A post-hoc analysis of the Drug-Eluting Stents Versus Bare-Metal Stents in Saphenous Vein Graft Angioplasty (DIVA) trial was recently published in Circulation: Cardiovascular Interventions. The study led by Dr. Faisal Latif showed that in patients undergoing percutaneous coronary intervention (PCI) of a de novo saphenous vein graft lesion, there was no difference in target vessel failure at 12 months between the stent-only and balloon-stent group. However, stent thrombosis and target vessel myocardial infarction (MI) rates were lower in the stent-only group over a longer duration of follow up.
Around 6% of PCI procedures in the United States are done on saphenous vein grafts (SVG). While pre and post-dilation of the target vessel are typically done during a PCI procedure, previous retrospective studies have shown that direct stenting (without dilation) is associated with a lower incidence of peri-procedural MI or the need for repeat revascularization with regards to SVG grafts. The investigators aimed to compare outcomes in those who were either stented or underwent both ballooning and stenting using data from the DIVA trial. The DIVA trial was a randomized trial that randomized patients undergoing SVG PCI to either bare metal or drug-eluting stents.
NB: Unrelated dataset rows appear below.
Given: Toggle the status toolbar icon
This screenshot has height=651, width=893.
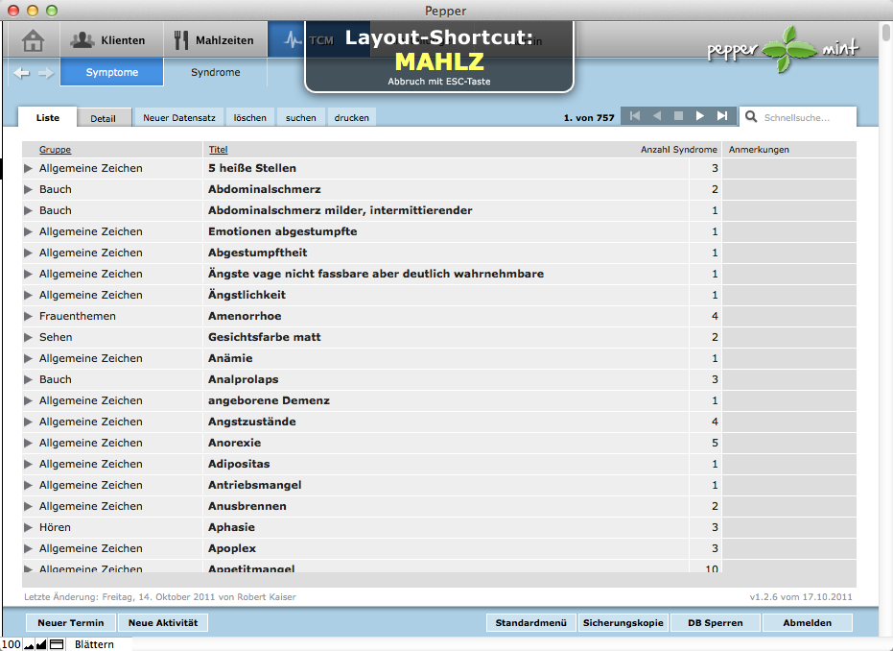Looking at the screenshot, I should coord(56,644).
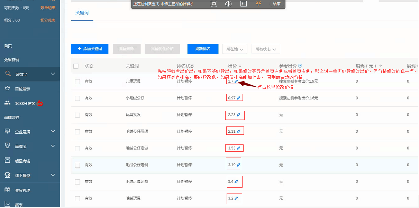Switch to the 关键词 tab

point(82,13)
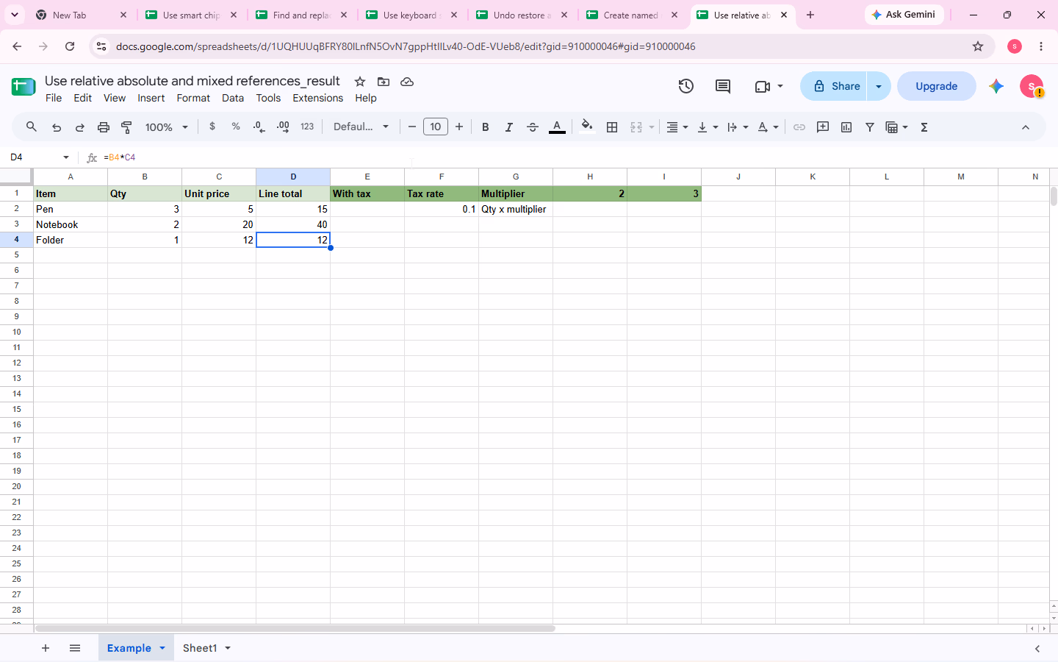Open the fill color picker

(587, 127)
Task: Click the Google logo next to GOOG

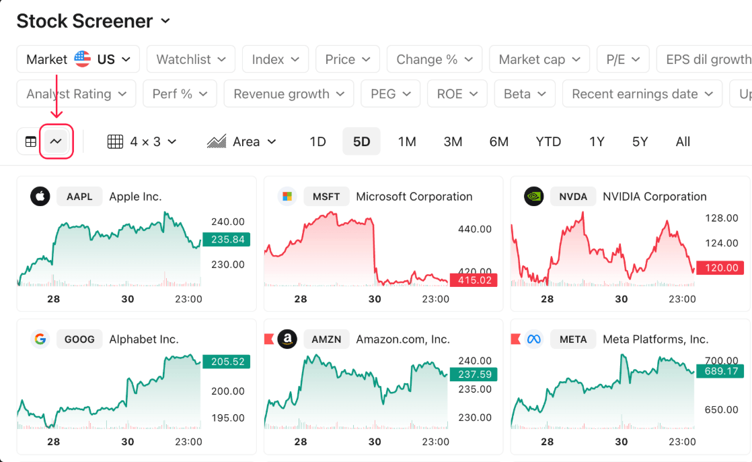Action: [40, 339]
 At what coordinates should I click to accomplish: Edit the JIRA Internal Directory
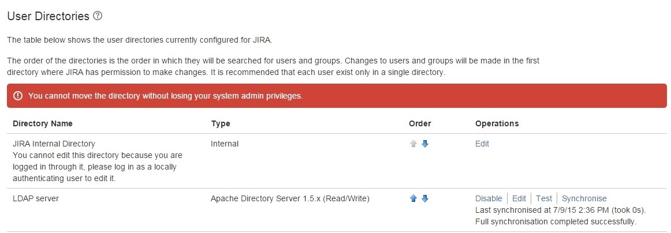(x=482, y=144)
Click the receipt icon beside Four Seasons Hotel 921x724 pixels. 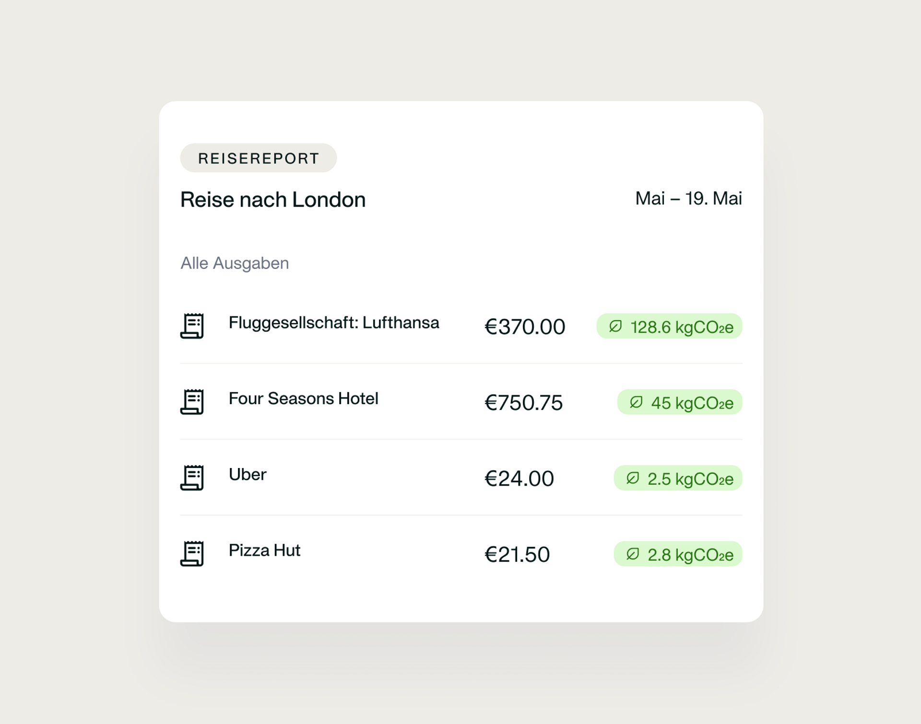192,402
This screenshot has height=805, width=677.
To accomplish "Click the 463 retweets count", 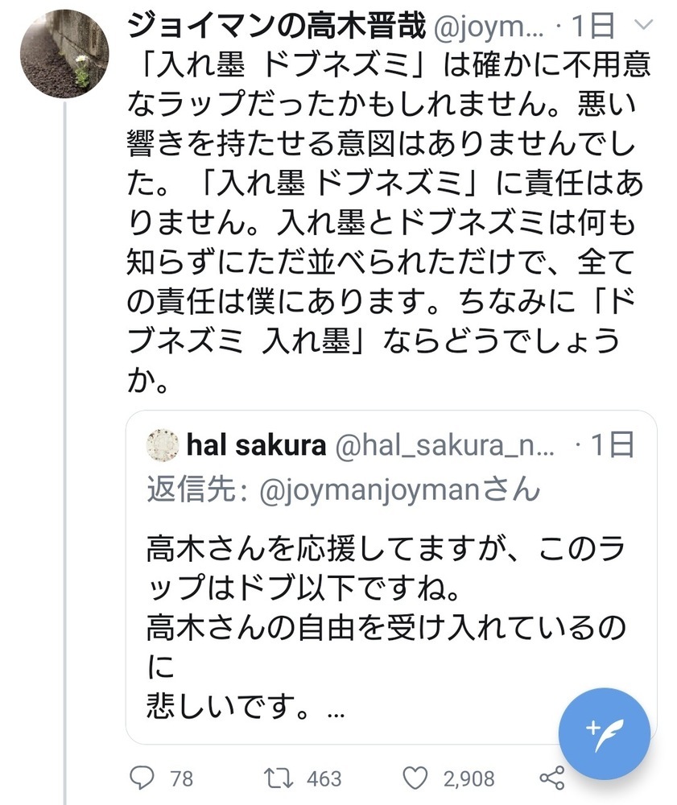I will 324,778.
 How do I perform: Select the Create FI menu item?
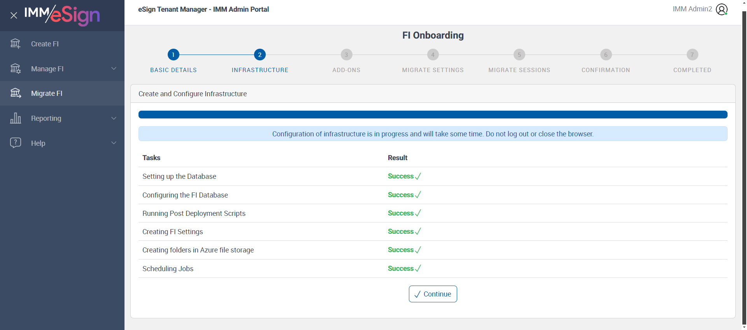pos(62,44)
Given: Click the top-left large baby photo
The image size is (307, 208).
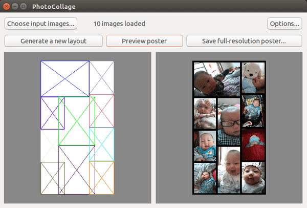Looking at the screenshot, I should pyautogui.click(x=217, y=79).
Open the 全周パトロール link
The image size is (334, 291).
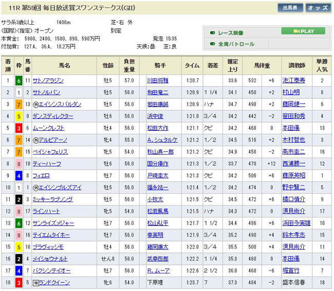tap(237, 44)
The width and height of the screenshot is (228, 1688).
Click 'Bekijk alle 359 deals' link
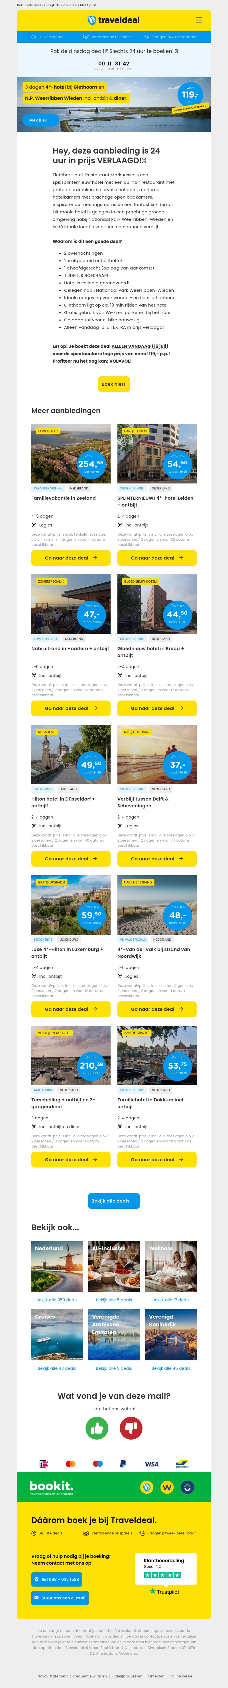[x=57, y=1299]
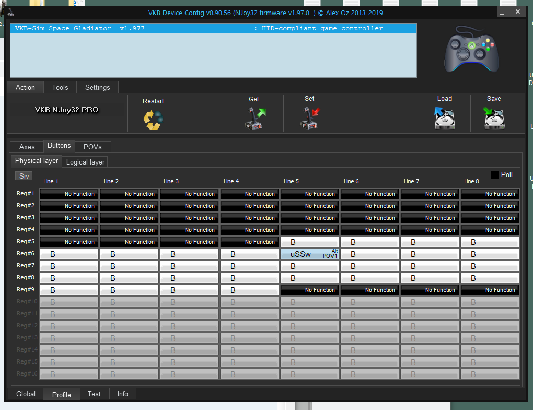
Task: Click the Load hard drive icon
Action: coord(445,118)
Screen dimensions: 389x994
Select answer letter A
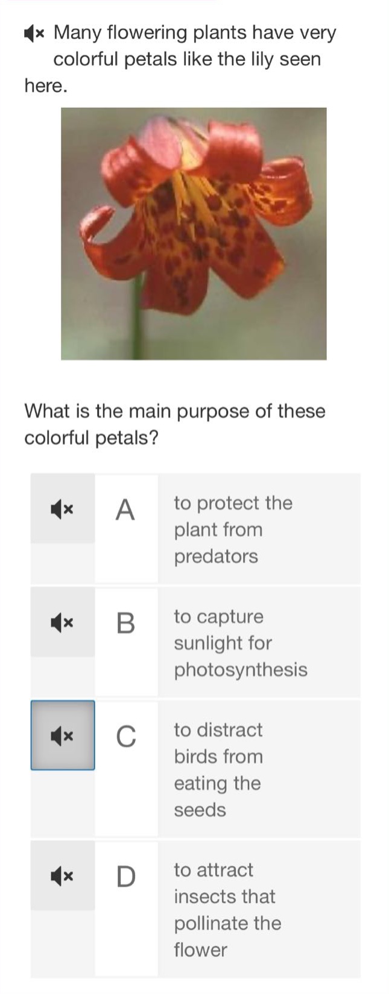coord(125,510)
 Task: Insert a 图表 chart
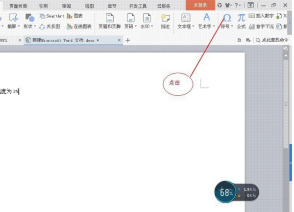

In this post-hoc analysis, the study population was divided into those who were stented alone and those who were stented and received ballooning either before or after PCI. The primary outcome for this study was the incidence of target vessel failure (TVF) by 12 months. TVF was defined as a composite of cardiovascular death, target vessel myocardial infarction or target vessel revascularization. Secondary outcomes included the individual components of the primary outcome as well as all-cause death and MI during follow up.
Of the 575 patients included in the study, 185 underwent stenting alone and 390 underwent a combination of ballooning and stenting. There were no significant differences between the two groups. The mean age was 68, 99% were male, 60% had diabetes, 24.5% smoked, and more than 96% had hyperlipidemia. The most common reason for PCI was an ST-elevation myocardial infarction. This was followed by unstable angina, non-ST elevation myocardial infarction, and other causes. The primary outcome occurred in 15% of the stent only group and 19% in the balloon-stent group (HR 1.34, 95% CI 0.86-2.08, p = 0.19). Additionally, over a 2.7 year follow up, the balloon-stent group had higher rates of target vessel myocardial infarction (3% vs 7%, p = 0.02) and definite or probable stent thrombosis (2% vs 7%, p <0.01). Finally, a multivariable analysis over the entire follow up period showed that target vessel failure was more likely in patients who had a higher number of years since their initial coronary artery bypass graft procedure (p = 0.04) and those who had more than 1 target lesion (p <0.01). The same analysis revealed that having a baseline Thrombolysis in Myocardial Infarction (TIMI) flow score of 3 was protective (p <0.01).
The main finding of this study was that the combined use of ballooning and stenting was associated with a higher risk of stent thrombosis and target vessel MI as compared to stenting alone. One potential explanation offered by the others is that this may be due to the nature of the SVG lesions. SVG body lesions are more commonly softer and more friable and will likely require less preparation with ballooning prior to stenting. Additionally, ballooning may cause more extensive wall injury potentially triggering atherosclerosis and forming a nidus for future thrombosis events. However, this study does have its limitations. The observational nature of this study does not exclude any potential for confounding. Additionally, almost all patients in the study were men and may limit the application of these findings to women. Ultimately, the findings of this study do seem to favor stenting without ballooning.